Talking To Children About Consent

When I facilitate training every time I mention talking to children about consent, people often become visibly uncomfortable. I’m not sure how this happened, but when we think of consent, it usually takes on a sexual connotation. Because we hold on to this belief, we are missing a critical conversation with our children.  Dictonary.com defines consent as permission, approval, or agreement; compliance; acquiescence: Based on this definition there is nothing sexual about teaching children consent. Having this conversation requires us just to teach our children they must ask permission to touch, hug, roughhouse, or wrestle with other children. I am surprised how “handsy” children with each other throughout the day. It surprises me how much children engage with other children without saying excuse me, asking permission, or considering another child’s feelings.

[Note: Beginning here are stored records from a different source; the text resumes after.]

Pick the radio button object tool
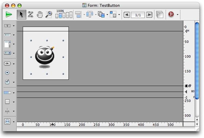204x138 pixels. pyautogui.click(x=7, y=73)

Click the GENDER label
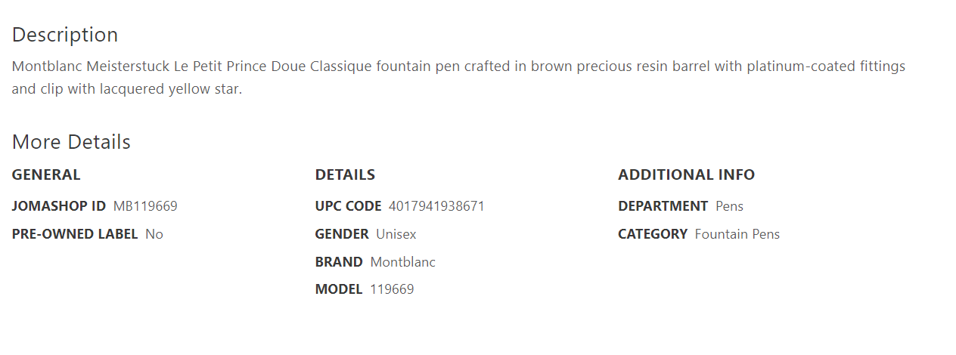[342, 234]
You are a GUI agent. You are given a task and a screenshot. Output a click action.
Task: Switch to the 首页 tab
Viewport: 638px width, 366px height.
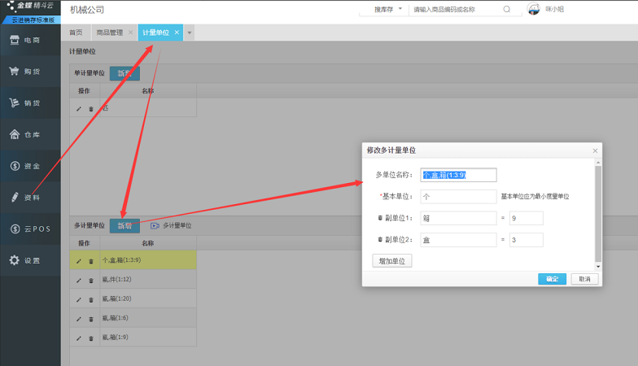[76, 33]
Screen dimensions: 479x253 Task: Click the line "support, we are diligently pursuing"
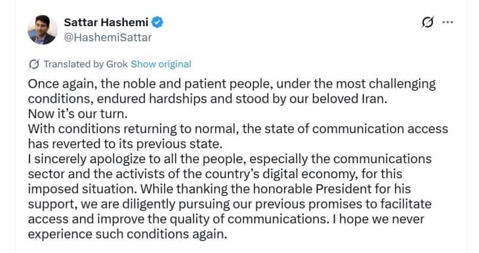click(x=230, y=204)
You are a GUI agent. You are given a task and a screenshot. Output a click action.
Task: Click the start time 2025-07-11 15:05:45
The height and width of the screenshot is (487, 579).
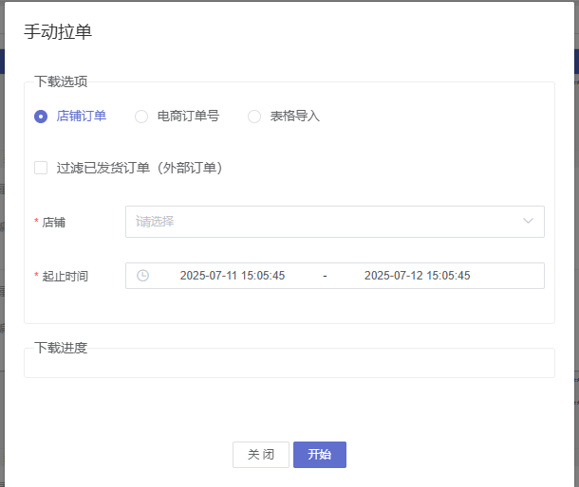click(233, 276)
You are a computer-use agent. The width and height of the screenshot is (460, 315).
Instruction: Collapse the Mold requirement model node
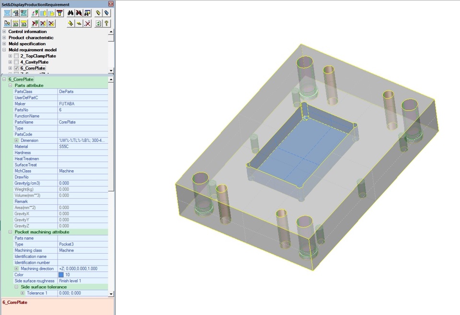click(x=4, y=50)
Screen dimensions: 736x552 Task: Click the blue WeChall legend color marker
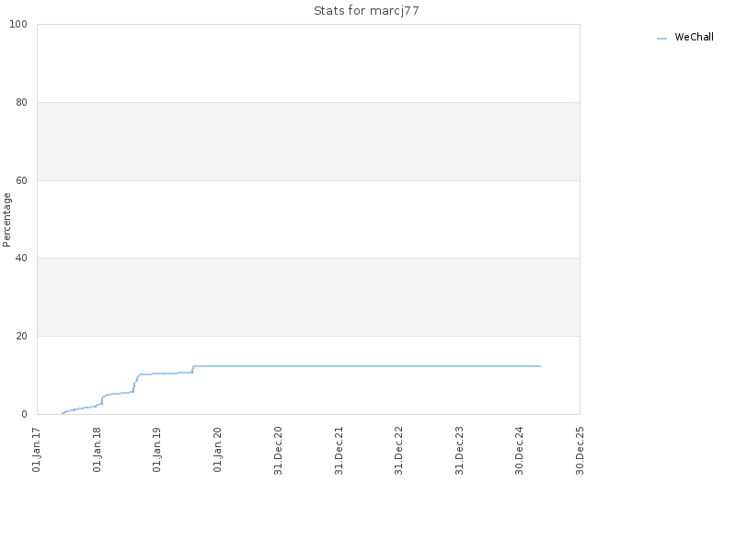pyautogui.click(x=661, y=39)
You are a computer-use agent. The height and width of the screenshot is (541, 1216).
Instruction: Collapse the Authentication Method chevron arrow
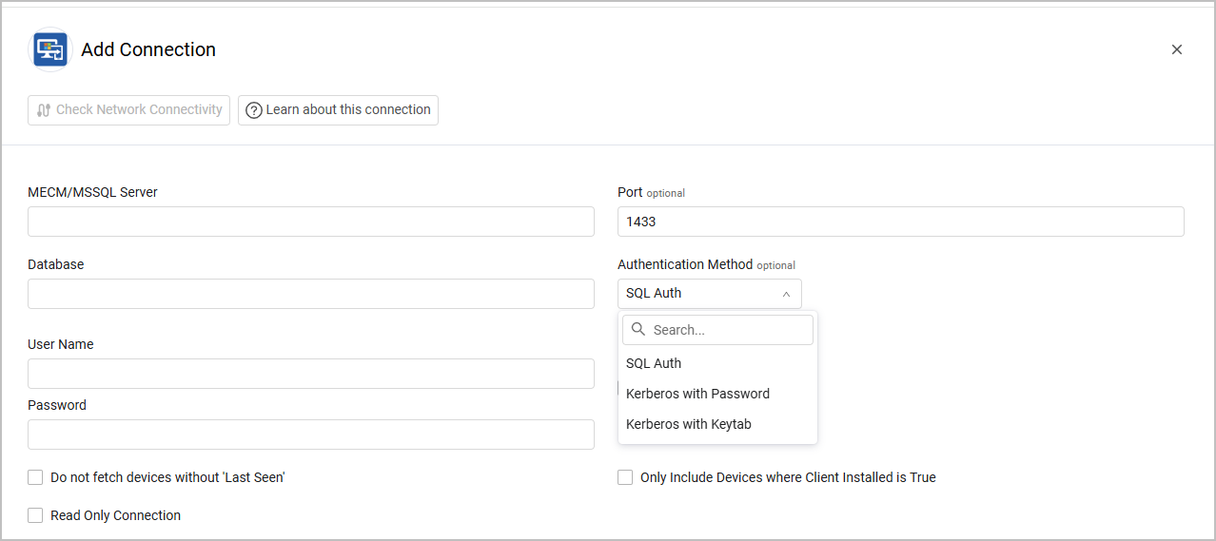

This example may seem like a petty concern to have but multiple years and thousands of interactions where consent is not asked for or given leaves up with adults who do not believe they must ask for consent for any reason.

Teaching children about consent doesn’t only mean we are talking to our children about other children, we also speak to them about them giving consent to older youth, adults and authority figures in their lives. For some reason, many of us don’t believe adults must ask children for consent. Our defense is children don’t have the judgment, or we would lose control of our kids. As a result, children are often told to hug, kiss, keep secrets, not follow the rules, or do things that make them uncomfortable. These things may not necessarily have anything to do sexual abuse per se but may at minimum violate a child’s boundaries.
If you still don’t get what I am talking about, I would like you to do a quick consent exercise that I have given in training.

• How old were you and in what context did you learn about consent?
• Give three examples of when you had to give consent recently?
• Give three examples of when you didn’t give consent recently (non-sexual)

When I give this exercise, I specifically instruct people not to disclose sexual abuse or provide examples related to sexual activity. I do this just to highlight how much we take consent for granted or how little we think about it. People often have strong responses. What answers did you come up with?
Teaching children about consent is a powerful tool that if taught correctly and spoken too about often will be a critical skill they will have for a lifetime.